I confess that I don’t like to drive. I used to. My first car was a ‘67 Mustang convertible, blue with a white top, so in distant memory, I really did like to drive once...really well and fast too. Doing a 360 in the middle of the icy highway didn’t even cause me to bat an eyelash. Then I drove from Wicklow to Carlow on an American license in my brother-in-law's priceless Mercedes with my infant son in the back seat. That put some sense on me! The vagaries of my immortal youth became a distant memory. I became conservative. I drive like my mother now, not like my father, who was a demon behind the wheel.

I had lunch today with a British gentleman and we started to talk about driving...I’m such an inspiring conversationalist...but he had learned to maneuver on ice in the Arctic, about 900 miles from the North Pole, so I figured I should listen, because one never knows when there’ll be a patch of black ice. That intriguing bit of information exhausted, he said, “How do you like the round ‘abouts in Ireland?” My husband snorted his tea out his nose. I said, “I do all right as long as there aren’t any other cars.” Then I confessed that I had gone the wrong way around a really busy one down in Carlow. Noooo...I don’t like driving much, especially in Ireland. I do all right around home, but staying on the opposite side of the road that I’m used to and negotiating circles that are the opposite of my norm, that’s way too much. So when in Ireland, I find my ways to get around.

My husband is still adept at reverting to the opposite side of the road from this new country. But he had driven there for years as an adult. (For the first few years, we used to laugh when I was to drive and he’d go to the left side of the car.) It took a very long time before he was comfortable with the U.S. right-sided driving. He still stays to the outside lane, which in Ireland is called the inside lane, though I warn him that on super-highways, he’s a target for those entering the roadway. He doesn’t care. He likes the slow lane. But when he gets behind the wheel in Ireland, he drives as fast as anyone. Funny that. I never learned to drive in Ireland, so I was always the dozy passenger who was sitting in the middle of the back seat in a Mini waiting to be carsick.

I always got a kick out of the “map phenomenon” in Ireland. There’d be a town mentioned on the map, and even a sign on the road marking the way, say, Ballyduff - 10 miles - but you’d go 10 miles and there wouldn’t be anything there but more green fields. What happened to Ballyduff? I must’ve blinked. No pub?

Now there’s another problem with driving in Ireland. For some incomprehensible reason, the people in charge of the road signs have decided to make them all in Gaelic. Until now, the road signs have been charmingly marked with both the original Gaelic name of the place and the English version of the place name.
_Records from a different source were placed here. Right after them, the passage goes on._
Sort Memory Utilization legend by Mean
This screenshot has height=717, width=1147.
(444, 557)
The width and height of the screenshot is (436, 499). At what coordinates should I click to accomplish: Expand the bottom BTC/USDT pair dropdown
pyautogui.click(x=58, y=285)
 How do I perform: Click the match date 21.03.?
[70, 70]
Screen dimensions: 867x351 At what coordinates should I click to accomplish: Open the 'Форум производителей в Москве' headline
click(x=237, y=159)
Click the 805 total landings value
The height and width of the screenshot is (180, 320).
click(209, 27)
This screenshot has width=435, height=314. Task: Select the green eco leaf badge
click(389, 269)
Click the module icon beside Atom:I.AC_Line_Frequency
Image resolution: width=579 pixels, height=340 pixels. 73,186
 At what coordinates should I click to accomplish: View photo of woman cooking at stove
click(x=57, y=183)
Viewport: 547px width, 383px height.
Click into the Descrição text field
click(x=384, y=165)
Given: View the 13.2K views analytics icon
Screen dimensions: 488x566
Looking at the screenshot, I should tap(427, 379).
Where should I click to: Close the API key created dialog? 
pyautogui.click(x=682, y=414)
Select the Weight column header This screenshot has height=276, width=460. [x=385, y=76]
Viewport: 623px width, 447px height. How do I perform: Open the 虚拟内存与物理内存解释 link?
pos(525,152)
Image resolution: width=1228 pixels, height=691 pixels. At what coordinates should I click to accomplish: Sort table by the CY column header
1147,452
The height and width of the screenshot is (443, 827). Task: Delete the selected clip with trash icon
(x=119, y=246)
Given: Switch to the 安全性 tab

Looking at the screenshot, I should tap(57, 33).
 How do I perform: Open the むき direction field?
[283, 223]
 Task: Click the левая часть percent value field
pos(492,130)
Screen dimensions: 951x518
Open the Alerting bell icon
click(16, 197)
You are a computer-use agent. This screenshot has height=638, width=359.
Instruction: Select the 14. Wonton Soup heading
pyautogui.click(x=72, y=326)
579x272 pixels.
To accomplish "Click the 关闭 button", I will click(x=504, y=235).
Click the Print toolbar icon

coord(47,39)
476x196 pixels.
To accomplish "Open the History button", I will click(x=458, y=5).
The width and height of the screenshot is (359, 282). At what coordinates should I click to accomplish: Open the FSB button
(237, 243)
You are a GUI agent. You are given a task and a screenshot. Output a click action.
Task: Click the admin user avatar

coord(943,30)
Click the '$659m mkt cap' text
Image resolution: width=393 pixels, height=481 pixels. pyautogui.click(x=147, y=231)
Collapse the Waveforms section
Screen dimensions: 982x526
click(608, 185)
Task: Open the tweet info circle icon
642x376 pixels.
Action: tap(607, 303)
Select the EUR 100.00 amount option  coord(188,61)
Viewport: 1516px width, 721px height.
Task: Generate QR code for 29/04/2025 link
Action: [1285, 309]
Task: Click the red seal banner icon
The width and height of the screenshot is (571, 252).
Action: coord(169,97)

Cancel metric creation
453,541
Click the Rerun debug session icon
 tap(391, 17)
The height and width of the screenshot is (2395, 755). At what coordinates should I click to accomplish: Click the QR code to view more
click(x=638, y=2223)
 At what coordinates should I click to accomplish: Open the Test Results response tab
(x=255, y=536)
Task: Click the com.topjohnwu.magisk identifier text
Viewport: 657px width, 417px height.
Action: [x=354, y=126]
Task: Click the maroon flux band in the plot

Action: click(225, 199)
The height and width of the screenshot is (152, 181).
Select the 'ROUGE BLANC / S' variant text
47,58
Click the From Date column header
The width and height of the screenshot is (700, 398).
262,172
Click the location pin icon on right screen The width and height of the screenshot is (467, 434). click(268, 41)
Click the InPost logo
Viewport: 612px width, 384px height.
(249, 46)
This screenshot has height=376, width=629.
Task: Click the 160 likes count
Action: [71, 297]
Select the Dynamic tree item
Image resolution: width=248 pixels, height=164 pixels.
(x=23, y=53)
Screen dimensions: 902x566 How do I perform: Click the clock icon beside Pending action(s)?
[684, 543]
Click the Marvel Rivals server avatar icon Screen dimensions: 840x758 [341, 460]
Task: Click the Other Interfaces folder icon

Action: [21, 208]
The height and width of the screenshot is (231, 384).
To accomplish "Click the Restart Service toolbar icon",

Now, I’m a supporter of keeping the Gaelic language alive as much as anybody, and more than most, (especially more than all the school-children who are studying it on beautiful May afternoons) but if the Failte Ireland, formerly Bord Failte, the Irish Tourist Board, wants to keep the tourist economy fruitful, they’d better have a word with the folks down at Road Signs.

Lost tourists driving rental cars on the “wrong” side of the road. God help us all! And would you ever mind the sheep...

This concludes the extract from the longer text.